_DIRECTIONS_
Rewrite all of the material below as a numbered list with one line per number, and leave out any blank lines.

[Items from a data source]

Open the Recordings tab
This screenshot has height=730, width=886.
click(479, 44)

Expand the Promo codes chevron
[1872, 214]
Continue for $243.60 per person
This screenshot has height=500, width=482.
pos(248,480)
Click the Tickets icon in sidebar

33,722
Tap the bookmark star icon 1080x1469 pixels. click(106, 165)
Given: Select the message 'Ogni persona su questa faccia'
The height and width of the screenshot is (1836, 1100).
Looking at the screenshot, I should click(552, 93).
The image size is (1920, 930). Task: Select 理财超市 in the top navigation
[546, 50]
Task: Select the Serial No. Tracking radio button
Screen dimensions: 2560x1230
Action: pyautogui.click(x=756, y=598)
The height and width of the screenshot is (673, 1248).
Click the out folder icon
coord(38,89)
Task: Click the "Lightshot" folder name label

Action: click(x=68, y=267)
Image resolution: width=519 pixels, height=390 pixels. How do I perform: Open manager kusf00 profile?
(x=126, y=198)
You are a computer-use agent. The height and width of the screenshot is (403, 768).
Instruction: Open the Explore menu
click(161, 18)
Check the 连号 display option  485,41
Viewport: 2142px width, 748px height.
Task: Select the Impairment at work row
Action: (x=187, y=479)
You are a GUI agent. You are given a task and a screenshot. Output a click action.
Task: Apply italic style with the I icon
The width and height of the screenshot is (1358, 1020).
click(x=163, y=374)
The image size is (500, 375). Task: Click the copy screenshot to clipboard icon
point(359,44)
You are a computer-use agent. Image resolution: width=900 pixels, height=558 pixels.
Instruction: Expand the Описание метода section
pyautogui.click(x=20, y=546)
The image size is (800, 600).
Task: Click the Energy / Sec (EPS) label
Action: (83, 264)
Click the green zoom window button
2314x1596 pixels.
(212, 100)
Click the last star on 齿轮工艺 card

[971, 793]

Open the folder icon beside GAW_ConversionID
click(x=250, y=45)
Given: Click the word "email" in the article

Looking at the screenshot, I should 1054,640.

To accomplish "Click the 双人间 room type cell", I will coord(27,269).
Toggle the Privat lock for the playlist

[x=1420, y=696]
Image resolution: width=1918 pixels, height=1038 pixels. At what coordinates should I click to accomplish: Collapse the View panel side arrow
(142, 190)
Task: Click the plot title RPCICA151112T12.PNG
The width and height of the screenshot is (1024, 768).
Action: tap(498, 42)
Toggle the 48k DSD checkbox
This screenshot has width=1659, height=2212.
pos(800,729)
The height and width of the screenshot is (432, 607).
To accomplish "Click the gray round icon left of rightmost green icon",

_RESPONSE BELOW_
1. Open the Recordings tab
2. This screenshot has height=730, width=886.
3. click(479, 44)
4. Expand the Promo codes chevron
5. [1872, 214]
6. Continue for $243.60 per person
7. This screenshot has height=500, width=482.
8. pos(248,480)
9. Click the Tickets icon in sidebar
10. 33,722
11. Tap the bookmark star icon 1080x1469 pixels. click(106, 165)
12. Given: Select the message 'Ogni persona su questa faccia'
13. The height and width of the screenshot is (1836, 1100).
14. Looking at the screenshot, I should click(552, 93).
15. The image size is (1920, 930). Task: Select 理财超市 in the top navigation
16. [546, 50]
17. Task: Select the Serial No. Tracking radio button
18. Screen dimensions: 2560x1230
19. Action: pyautogui.click(x=756, y=598)
20. The height and width of the screenshot is (673, 1248).
21. Click the out folder icon
22. coord(38,89)
23. Task: Click the "Lightshot" folder name label
24. Action: click(x=68, y=267)
25. Image resolution: width=519 pixels, height=390 pixels. How do I perform: Open manager kusf00 profile?
26. (x=126, y=198)
27. You are a computer-use agent. The height and width of the screenshot is (403, 768).
28. Instruction: Open the Explore menu
29. click(161, 18)
30. Check the 连号 display option  485,41
31. Viewport: 2142px width, 748px height.
32. Task: Select the Impairment at work row
33. Action: (x=187, y=479)
34. You are a GUI agent. You are given a task and a screenshot. Output a click action.
35. Task: Apply italic style with the I icon
36. The width and height of the screenshot is (1358, 1020).
37. click(x=163, y=374)
38. The image size is (500, 375). Task: Click the copy screenshot to clipboard icon
39. point(359,44)
40. You are a computer-use agent. Image resolution: width=900 pixels, height=558 pixels.
41. Instruction: Expand the Описание метода section
42. pyautogui.click(x=20, y=546)
43. The image size is (800, 600).
44. Task: Click the Energy / Sec (EPS) label
45. Action: (83, 264)
46. Click the green zoom window button
47. 2314x1596 pixels.
48. (212, 100)
49. Click the last star on 齿轮工艺 card
50. [971, 793]
51. Open the folder icon beside GAW_ConversionID
52. click(x=250, y=45)
53. Given: Click the word "email" in the article
54. Looking at the screenshot, I should 1054,640.
55. To accomplish "Click the 双人间 room type cell", I will coord(27,269).
56. Toggle the Privat lock for the playlist
57. [x=1420, y=696]
58. Image resolution: width=1918 pixels, height=1038 pixels. At what coordinates should I click to accomplish: Collapse the View panel side arrow
59. (142, 190)
60. Task: Click the plot title RPCICA151112T12.PNG
61. The width and height of the screenshot is (1024, 768).
62. Action: tap(498, 42)
63. Toggle the 48k DSD checkbox
64. This screenshot has width=1659, height=2212.
65. pos(800,729)
66. The height and width of the screenshot is (432, 607).
67. To accomplish "Click the gray round icon left of rightmost green icon",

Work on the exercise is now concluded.